Brief ▸ Set down each line of the data below exactly.
=-=-=-=-=
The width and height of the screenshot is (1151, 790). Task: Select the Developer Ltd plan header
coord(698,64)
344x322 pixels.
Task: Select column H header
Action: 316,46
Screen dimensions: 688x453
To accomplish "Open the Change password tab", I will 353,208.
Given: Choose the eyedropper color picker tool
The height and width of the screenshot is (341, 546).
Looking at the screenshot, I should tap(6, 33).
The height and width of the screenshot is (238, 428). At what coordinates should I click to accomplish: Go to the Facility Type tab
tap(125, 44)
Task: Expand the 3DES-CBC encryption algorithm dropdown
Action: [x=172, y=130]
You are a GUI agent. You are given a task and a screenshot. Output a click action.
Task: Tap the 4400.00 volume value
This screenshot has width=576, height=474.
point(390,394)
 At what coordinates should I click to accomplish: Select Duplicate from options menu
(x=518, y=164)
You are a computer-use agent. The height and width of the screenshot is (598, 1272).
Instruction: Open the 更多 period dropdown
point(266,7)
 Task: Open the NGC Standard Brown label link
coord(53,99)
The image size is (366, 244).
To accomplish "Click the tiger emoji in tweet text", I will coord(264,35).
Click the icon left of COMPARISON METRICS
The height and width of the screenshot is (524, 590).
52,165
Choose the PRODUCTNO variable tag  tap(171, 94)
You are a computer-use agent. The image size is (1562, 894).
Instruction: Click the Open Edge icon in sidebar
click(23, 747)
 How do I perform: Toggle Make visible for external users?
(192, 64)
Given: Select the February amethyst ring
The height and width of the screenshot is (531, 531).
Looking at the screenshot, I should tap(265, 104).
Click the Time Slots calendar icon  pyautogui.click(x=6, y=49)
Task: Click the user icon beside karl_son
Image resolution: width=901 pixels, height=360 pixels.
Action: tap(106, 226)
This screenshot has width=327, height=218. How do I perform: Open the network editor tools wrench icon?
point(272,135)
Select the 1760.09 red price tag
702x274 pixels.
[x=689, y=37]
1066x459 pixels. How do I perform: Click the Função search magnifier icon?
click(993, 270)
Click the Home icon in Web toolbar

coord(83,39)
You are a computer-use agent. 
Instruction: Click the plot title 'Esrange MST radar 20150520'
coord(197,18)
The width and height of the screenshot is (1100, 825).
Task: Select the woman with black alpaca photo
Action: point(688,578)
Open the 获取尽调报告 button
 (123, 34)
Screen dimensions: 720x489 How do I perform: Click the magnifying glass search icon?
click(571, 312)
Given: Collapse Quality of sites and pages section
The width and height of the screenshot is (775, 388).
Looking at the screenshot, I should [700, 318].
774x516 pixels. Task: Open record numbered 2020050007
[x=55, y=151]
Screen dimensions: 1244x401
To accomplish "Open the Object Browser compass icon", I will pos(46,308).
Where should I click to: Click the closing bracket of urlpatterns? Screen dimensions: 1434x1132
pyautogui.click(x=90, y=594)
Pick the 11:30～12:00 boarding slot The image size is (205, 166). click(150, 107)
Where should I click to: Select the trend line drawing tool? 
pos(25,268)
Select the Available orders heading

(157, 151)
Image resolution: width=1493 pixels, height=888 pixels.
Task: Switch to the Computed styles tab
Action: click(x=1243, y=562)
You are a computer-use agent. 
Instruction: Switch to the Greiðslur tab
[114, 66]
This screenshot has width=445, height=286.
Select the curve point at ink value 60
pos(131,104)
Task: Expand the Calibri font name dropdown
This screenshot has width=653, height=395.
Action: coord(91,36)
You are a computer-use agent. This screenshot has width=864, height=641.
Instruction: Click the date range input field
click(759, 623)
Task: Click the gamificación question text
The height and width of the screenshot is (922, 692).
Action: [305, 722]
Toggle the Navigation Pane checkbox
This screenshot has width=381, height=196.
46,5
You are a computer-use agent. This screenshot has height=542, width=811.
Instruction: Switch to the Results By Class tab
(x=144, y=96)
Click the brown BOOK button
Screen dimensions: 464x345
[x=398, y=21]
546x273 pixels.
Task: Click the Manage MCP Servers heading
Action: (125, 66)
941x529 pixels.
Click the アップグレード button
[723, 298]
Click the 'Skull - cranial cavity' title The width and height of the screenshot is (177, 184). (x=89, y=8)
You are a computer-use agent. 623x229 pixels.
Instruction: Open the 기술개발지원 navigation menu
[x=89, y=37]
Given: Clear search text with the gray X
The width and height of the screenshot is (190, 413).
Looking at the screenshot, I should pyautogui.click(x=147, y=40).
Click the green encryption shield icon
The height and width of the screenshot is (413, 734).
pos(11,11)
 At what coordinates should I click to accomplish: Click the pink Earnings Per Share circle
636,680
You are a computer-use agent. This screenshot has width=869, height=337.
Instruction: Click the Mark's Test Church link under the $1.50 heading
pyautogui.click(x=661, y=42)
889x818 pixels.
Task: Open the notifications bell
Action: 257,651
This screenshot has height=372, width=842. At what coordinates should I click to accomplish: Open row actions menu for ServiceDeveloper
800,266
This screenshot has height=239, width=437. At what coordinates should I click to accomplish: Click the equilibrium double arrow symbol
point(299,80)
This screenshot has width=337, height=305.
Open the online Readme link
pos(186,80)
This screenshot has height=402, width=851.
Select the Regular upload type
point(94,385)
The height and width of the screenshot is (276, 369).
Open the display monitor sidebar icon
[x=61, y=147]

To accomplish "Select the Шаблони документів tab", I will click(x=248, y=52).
=-=-=-=-=
Your response ▸
The width and height of the screenshot is (1151, 790). Task: Select the Developer Ltd plan header
coord(698,64)
344x322 pixels.
Task: Select column H header
Action: 316,46
Screen dimensions: 688x453
To accomplish "Open the Change password tab", I will 353,208.
Given: Choose the eyedropper color picker tool
The height and width of the screenshot is (341, 546).
Looking at the screenshot, I should tap(6, 33).
The height and width of the screenshot is (238, 428). At what coordinates should I click to accomplish: Go to the Facility Type tab
tap(125, 44)
Task: Expand the 3DES-CBC encryption algorithm dropdown
Action: [x=172, y=130]
You are a GUI agent. You are given a task and a screenshot. Output a click action.
Task: Tap the 4400.00 volume value
This screenshot has width=576, height=474.
point(390,394)
 At what coordinates should I click to accomplish: Select Duplicate from options menu
(x=518, y=164)
You are a computer-use agent. The height and width of the screenshot is (598, 1272).
Instruction: Open the 更多 period dropdown
point(266,7)
 Task: Open the NGC Standard Brown label link
coord(53,99)
The image size is (366, 244).
To accomplish "Click the tiger emoji in tweet text", I will coord(264,35).
Click the icon left of COMPARISON METRICS
The height and width of the screenshot is (524, 590).
52,165
Choose the PRODUCTNO variable tag  tap(171, 94)
You are a computer-use agent. The image size is (1562, 894).
Instruction: Click the Open Edge icon in sidebar
click(23, 747)
 How do I perform: Toggle Make visible for external users?
(192, 64)
Given: Select the February amethyst ring
The height and width of the screenshot is (531, 531).
Looking at the screenshot, I should tap(265, 104).
Click the Time Slots calendar icon  pyautogui.click(x=6, y=49)
Task: Click the user icon beside karl_son
Image resolution: width=901 pixels, height=360 pixels.
Action: tap(106, 226)
This screenshot has width=327, height=218. How do I perform: Open the network editor tools wrench icon?
point(272,135)
Select the 1760.09 red price tag
702x274 pixels.
[x=689, y=37]
1066x459 pixels. How do I perform: Click the Função search magnifier icon?
click(993, 270)
Click the Home icon in Web toolbar

coord(83,39)
You are a computer-use agent. 
Instruction: Click the plot title 'Esrange MST radar 20150520'
coord(197,18)
The width and height of the screenshot is (1100, 825).
Task: Select the woman with black alpaca photo
Action: point(688,578)
Open the 获取尽调报告 button
 (123, 34)
Screen dimensions: 720x489 How do I perform: Click the magnifying glass search icon?
click(571, 312)
Given: Collapse Quality of sites and pages section
The width and height of the screenshot is (775, 388).
Looking at the screenshot, I should [700, 318].
774x516 pixels. Task: Open record numbered 2020050007
[x=55, y=151]
Screen dimensions: 1244x401
To accomplish "Open the Object Browser compass icon", I will pos(46,308).
Where should I click to: Click the closing bracket of urlpatterns? Screen dimensions: 1434x1132
pyautogui.click(x=90, y=594)
Pick the 11:30～12:00 boarding slot The image size is (205, 166). click(150, 107)
Where should I click to: Select the trend line drawing tool? 
pos(25,268)
Select the Available orders heading

(157, 151)
Image resolution: width=1493 pixels, height=888 pixels.
Task: Switch to the Computed styles tab
Action: click(x=1243, y=562)
You are a computer-use agent. 
Instruction: Switch to the Greiðslur tab
[114, 66]
This screenshot has width=445, height=286.
Select the curve point at ink value 60
pos(131,104)
Task: Expand the Calibri font name dropdown
This screenshot has width=653, height=395.
Action: coord(91,36)
You are a computer-use agent. This screenshot has width=864, height=641.
Instruction: Click the date range input field
click(759, 623)
Task: Click the gamificación question text
The height and width of the screenshot is (922, 692).
Action: [305, 722]
Toggle the Navigation Pane checkbox
This screenshot has width=381, height=196.
46,5
You are a computer-use agent. This screenshot has height=542, width=811.
Instruction: Switch to the Results By Class tab
(x=144, y=96)
Click the brown BOOK button
Screen dimensions: 464x345
[x=398, y=21]
546x273 pixels.
Task: Click the Manage MCP Servers heading
Action: (125, 66)
941x529 pixels.
Click the アップグレード button
[723, 298]
Click the 'Skull - cranial cavity' title The width and height of the screenshot is (177, 184). (x=89, y=8)
You are a computer-use agent. 623x229 pixels.
Instruction: Open the 기술개발지원 navigation menu
[x=89, y=37]
Given: Clear search text with the gray X
The width and height of the screenshot is (190, 413).
Looking at the screenshot, I should pyautogui.click(x=147, y=40).
Click the green encryption shield icon
The height and width of the screenshot is (413, 734).
pos(11,11)
 At what coordinates should I click to accomplish: Click the pink Earnings Per Share circle
636,680
You are a computer-use agent. This screenshot has width=869, height=337.
Instruction: Click the Mark's Test Church link under the $1.50 heading
pyautogui.click(x=661, y=42)
889x818 pixels.
Task: Open the notifications bell
Action: 257,651
This screenshot has height=372, width=842. At what coordinates should I click to accomplish: Open row actions menu for ServiceDeveloper
800,266
This screenshot has height=239, width=437. At what coordinates should I click to accomplish: Click the equilibrium double arrow symbol
point(299,80)
This screenshot has width=337, height=305.
Open the online Readme link
pos(186,80)
This screenshot has height=402, width=851.
Select the Regular upload type
point(94,385)
The height and width of the screenshot is (276, 369).
Open the display monitor sidebar icon
[x=61, y=147]

To accomplish "Select the Шаблони документів tab", I will click(x=248, y=52).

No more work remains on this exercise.